On December 5, it was announced Ortiz would coach the 11th season of The Ultimate Fighter, with the opposing coach being Chuck Liddell. He was scheduled to fight Liddell again for the third time at the end of the season and later pulled out of the bout. On April 7, 2010, UFC president Dana White said Liddell vs. Ortiz 3 was scheduled to be the main event for UFC 115. However, on April 12, 2010, the UFC confirmed the main event for the card was Liddell vs. Rich Franklin.

Ortiz fought Matt Hamill on October 23, 2010, at UFC 121. Hamill was Ortiz's first overall pick during Season 3 of the Ultimate Fighter. Ortiz lost the fight via unanimous decision.

UFC President Dana White hinted at Tito Ortiz's possible release from the UFC in a post-fight interview after UFC 121 stating that 'We all know what happens when guys lose four fights in the UFC'. There had been no official statement to confirm this, however. On November 7, in a response to a fan via his Twitter, Ortiz stated that he would again fight in the UFC.

**Given data:**
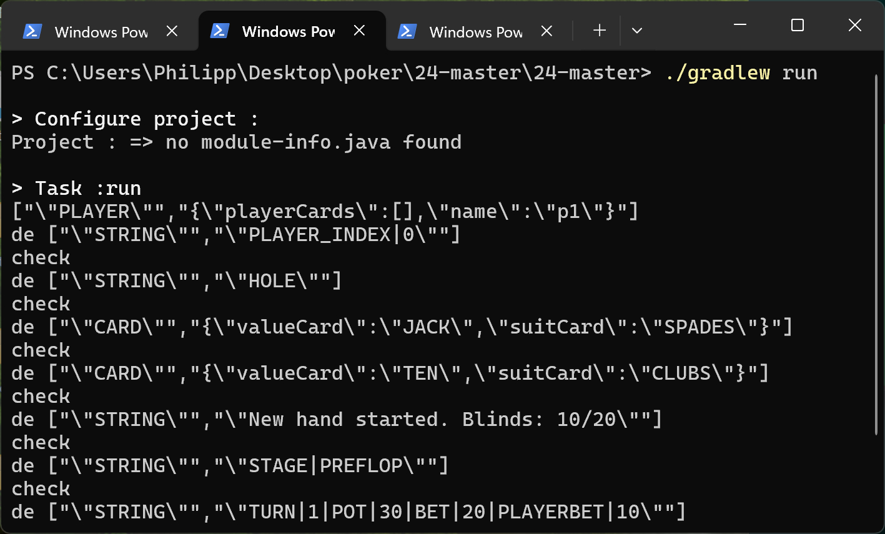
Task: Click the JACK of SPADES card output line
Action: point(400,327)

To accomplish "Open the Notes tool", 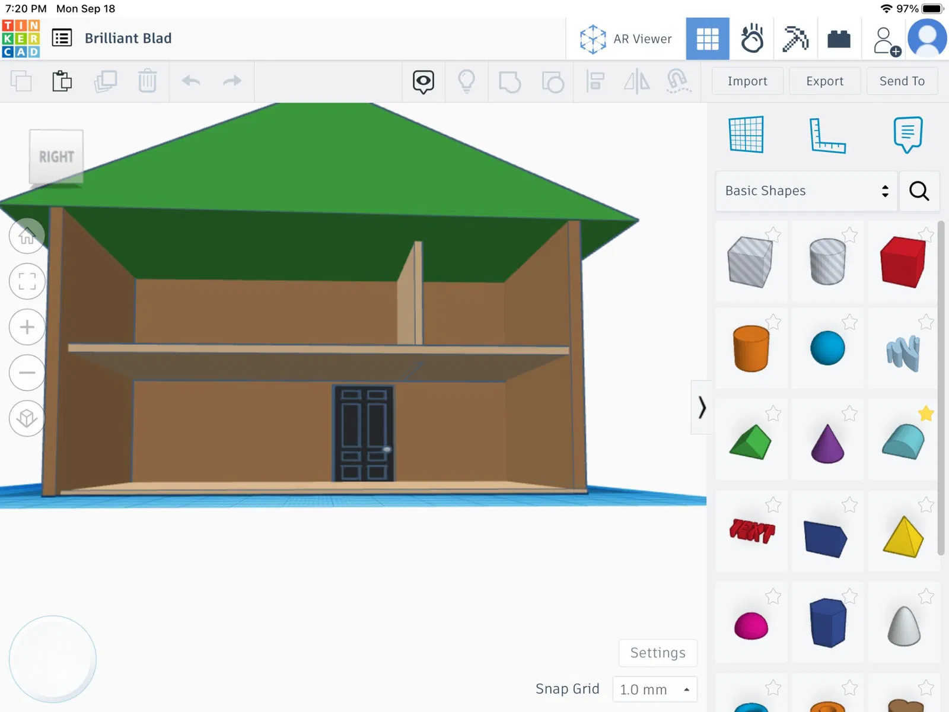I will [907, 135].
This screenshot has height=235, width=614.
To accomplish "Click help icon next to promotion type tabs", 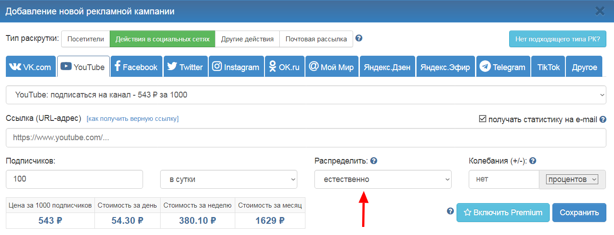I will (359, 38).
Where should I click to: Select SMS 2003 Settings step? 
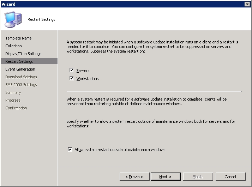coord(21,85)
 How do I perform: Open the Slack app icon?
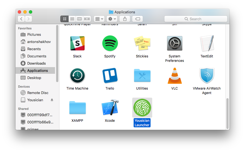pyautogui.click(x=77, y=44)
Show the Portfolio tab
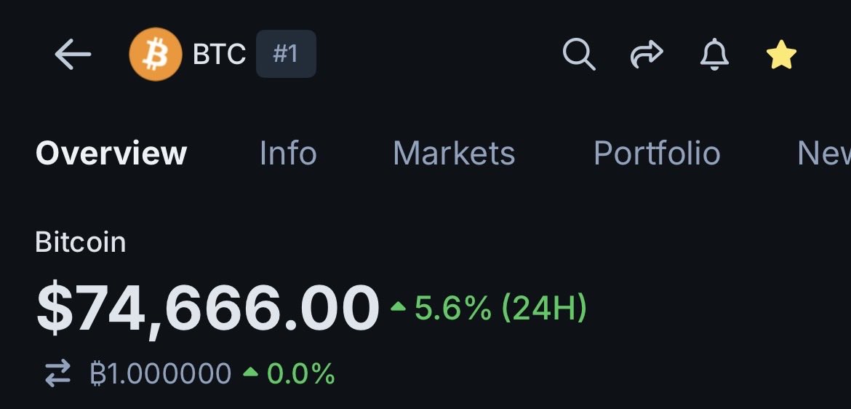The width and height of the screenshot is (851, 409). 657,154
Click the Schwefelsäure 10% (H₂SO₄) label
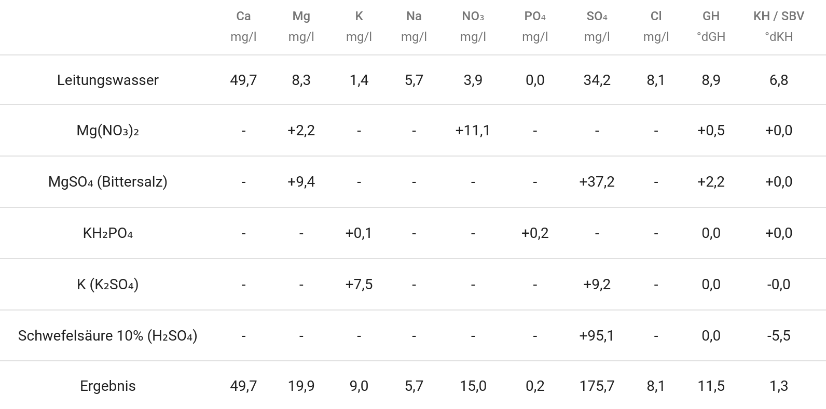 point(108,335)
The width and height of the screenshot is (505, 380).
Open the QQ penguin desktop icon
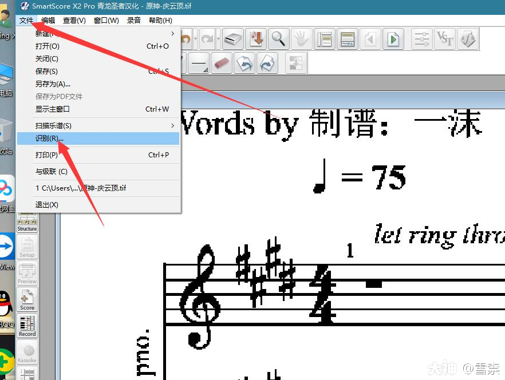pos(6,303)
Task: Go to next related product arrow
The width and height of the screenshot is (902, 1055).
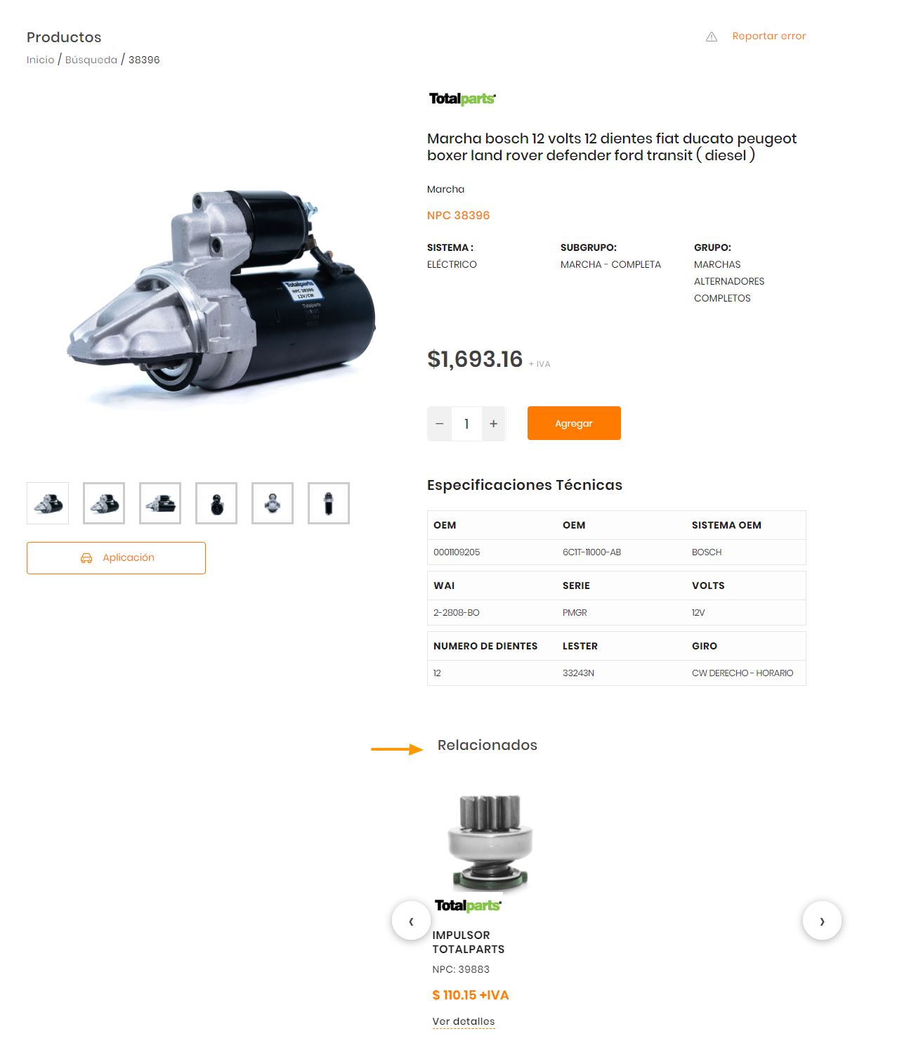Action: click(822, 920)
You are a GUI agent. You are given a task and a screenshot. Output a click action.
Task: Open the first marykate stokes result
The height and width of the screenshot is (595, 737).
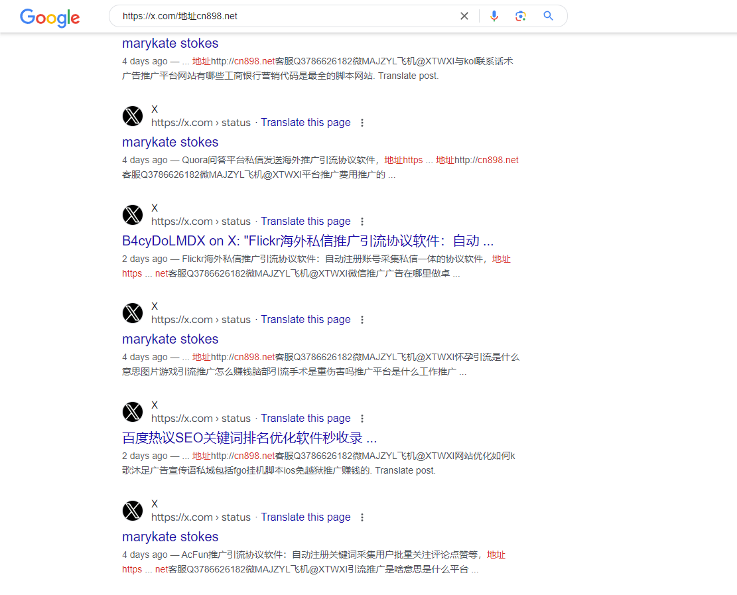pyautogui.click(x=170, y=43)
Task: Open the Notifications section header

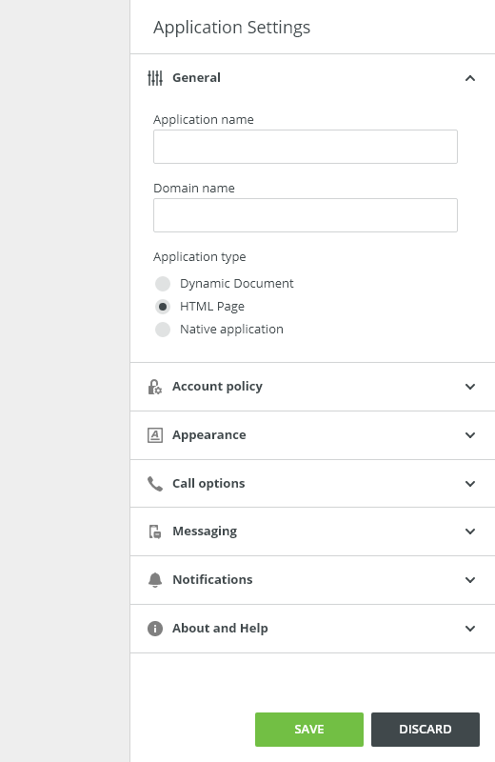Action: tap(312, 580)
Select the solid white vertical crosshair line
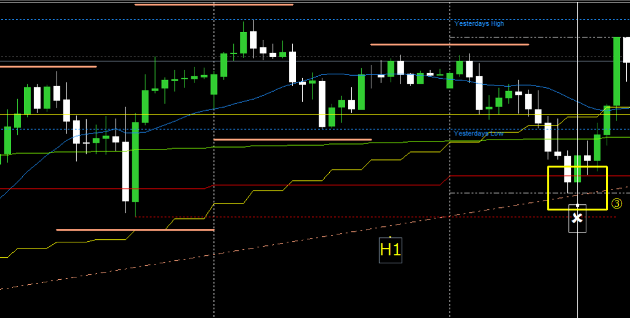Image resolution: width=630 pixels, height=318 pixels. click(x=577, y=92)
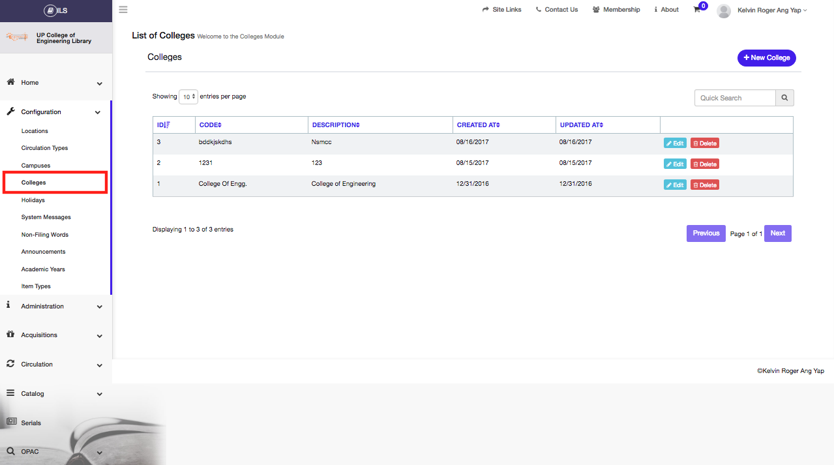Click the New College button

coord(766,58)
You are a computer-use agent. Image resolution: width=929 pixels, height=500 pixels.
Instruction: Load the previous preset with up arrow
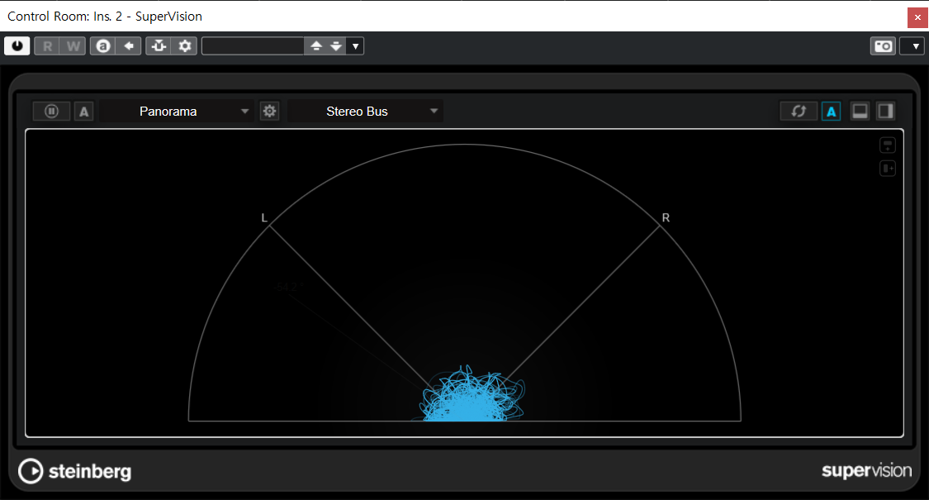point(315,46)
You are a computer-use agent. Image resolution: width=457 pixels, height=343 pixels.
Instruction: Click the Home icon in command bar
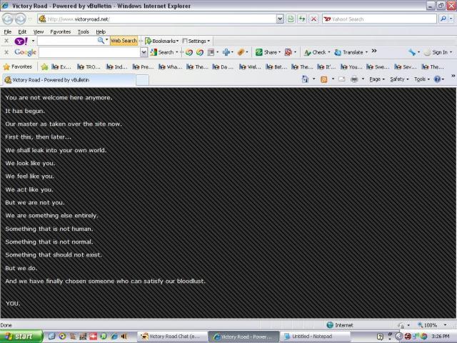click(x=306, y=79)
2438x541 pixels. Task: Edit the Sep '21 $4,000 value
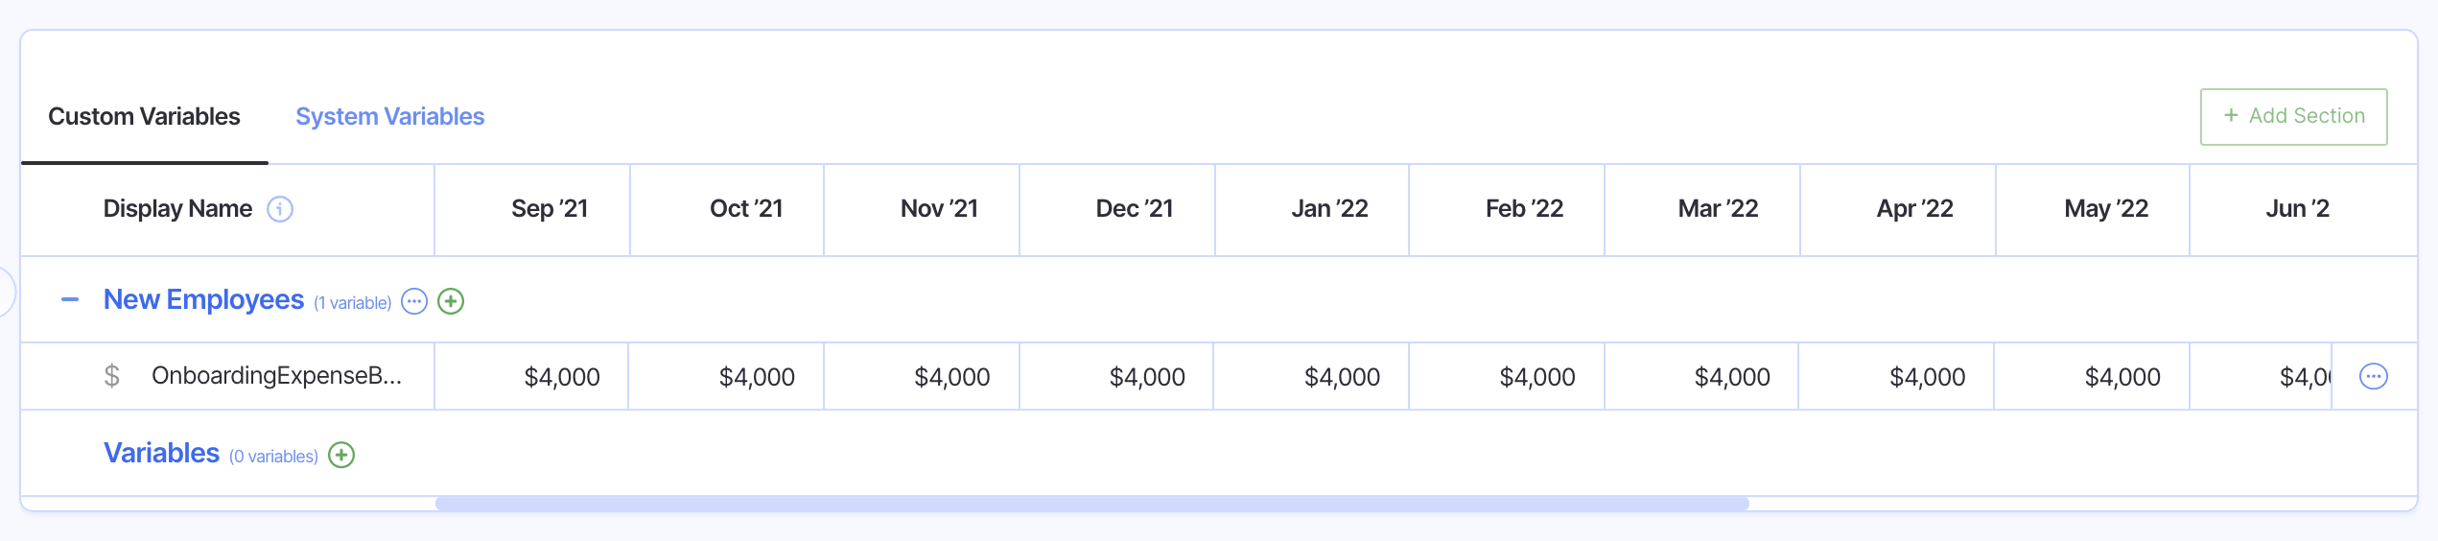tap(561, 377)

**Exercise instructions:** Carry on the account of Tito Ortiz's UFC career, starting right after its final sentence.

**Your response:**
Ortiz was expected to face Antônio Rogério Nogueira on March 26, 2011, at UFC Fight Night 24. UFC president Dana White said that he had expected to cut Ortiz loose from the UFC after his loss to Hamill, but decided to give him one last chance against Nogueira. Ortiz received a cut above his eye and a concussion while training for his fight with Nogueira and was forced to withdraw. He was replaced by Phil Davis.

Ortiz took on Ryan Bader on July 2, 2011, at UFC 132. Coming in as a heavy underdog, with his UFC career on the line (despite stating that in his previous 5 fights, he'd been plagued by injury), Ortiz dropped Bader with strikes and submitted him using a guillotine choke at 1:56 of the first round, thus securing his first victory since 2006 and saving his UFC career. The victory earned him a $75,000 "Submission of the Night" bonus award.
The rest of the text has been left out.